The project explores an Archaic-Classical trading port (emporion) and polis often identifed as ancient Stryme. It combines excavation and pedestrian surface survey to investigate the relationship of settlement to its landscape from a diachronic perspective. Of particular interest is the activity of Greek settlers in the Archaic and Classical periods, as well as changes in the environment and in communication and trade networks over the longue durée.
Stryme was established by Greek settlers from the island of Thasos in the Archaic period, the easternmost colony (or apoikia) of that powerful island. It was quickly a bone of contention, fought over by Thasos and nearby Maroneia on at least two occasions (Archilochus; Demosthenes). It appears to have fallen under the political and economic power of Maroneia at least by the 4th century BC. The site had access to rich grain fields, to a maritime network oriented toward the eastern Aegean, and to a road network extending into the Thracian heartland. It was destroyed 350-340 BC and briefly reoccupied ca. 325 before abandonment in the early 3rd century BC. In the Late Roman and Byzantine periods, there were small farmsteads on the peninsula and a settlement on the headland.
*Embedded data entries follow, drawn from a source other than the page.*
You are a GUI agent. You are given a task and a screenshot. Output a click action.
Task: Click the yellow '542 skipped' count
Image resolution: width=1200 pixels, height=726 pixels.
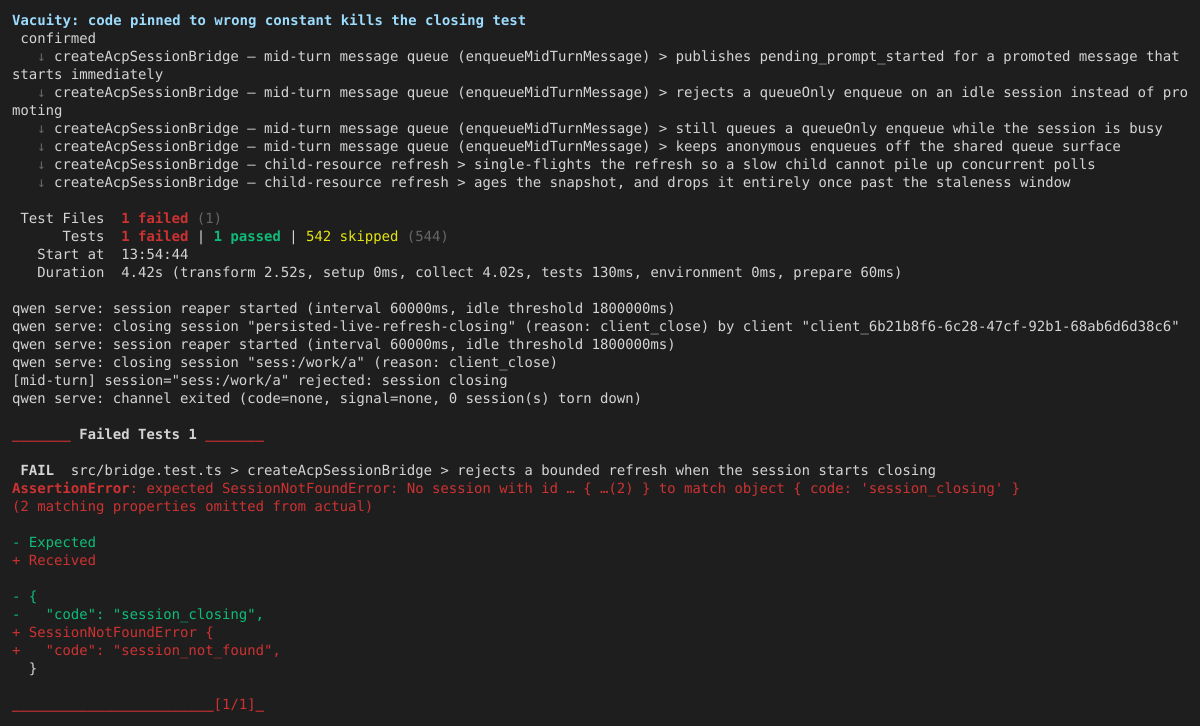tap(352, 236)
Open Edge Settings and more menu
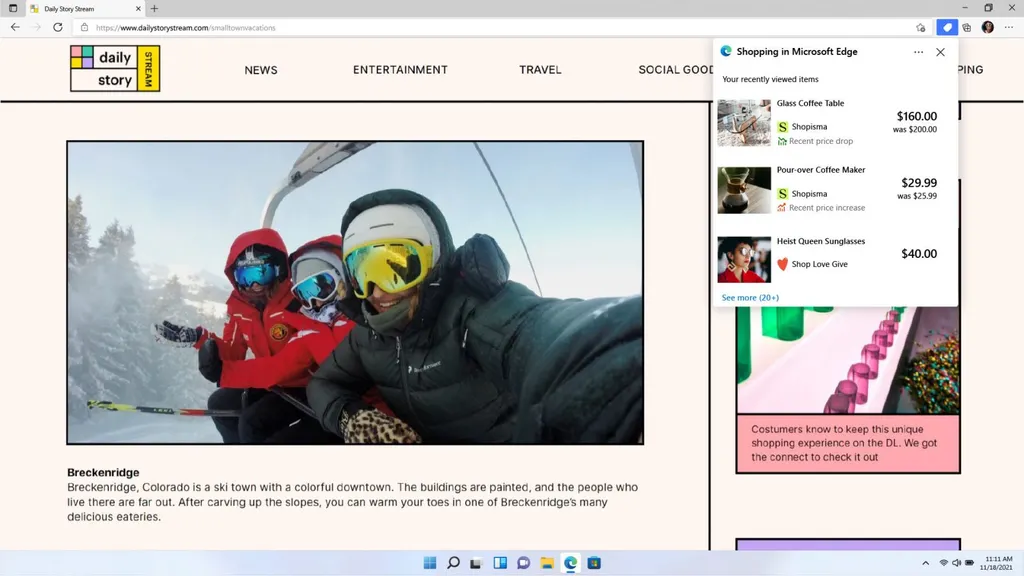Viewport: 1024px width, 576px height. pos(1008,28)
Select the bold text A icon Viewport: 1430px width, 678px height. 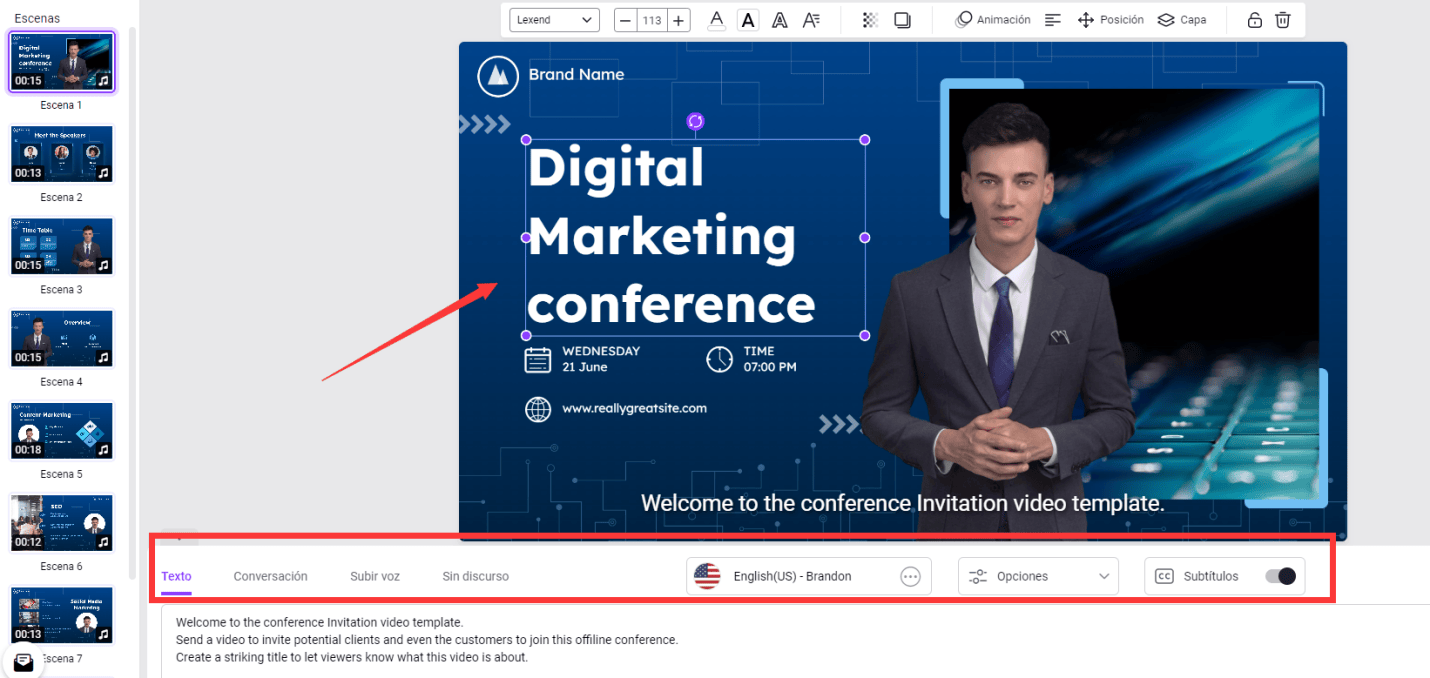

The first phase of MTAP made major contributions to our understanding of the settlement and the region. It established the dimensions of the city and its grid plan, identified harbors, and tracked how the coastline and the course of the nearby river changed. It provided a new chronology of the site and excavated, for the first time at Molyvoti, a complete Classical house (The House of the Gorgon), with multiple 4th-cen. BC architectural phases. The recovery of bones, plant remains, shells, and pollen revealed the types of diet at the site and the changing relationship of the settlement to the landscape and the sea. The surface survey provided data on the differential use of space within the city walls and also demonstrated the changing relationship between the city and its chora. Furthermore, it showed how settlement patterns in the landscape developed over time, documenting, for example, the placement of tumuli on the landscape in the Classical period and the nucleation of settlement in the Byzantine period. Analyses of discrete aspects of material culture (amphoras, coins, lamps, graffiti) also made contributions to scholarship, elucidating in particular the trading networks to which the emporion belonged.
The second phase of the project (2019-2023) extended the scope of the surface survey and found the edges of the chora and shifts in settlement patterns caused by the establishment of the Via Egnatia. It excavated a second Classical house (The House of Hermes), offering a comparative data set for the House of the Gorgon. Finally, it excavated a Hellenistic extra-urban sanctuary.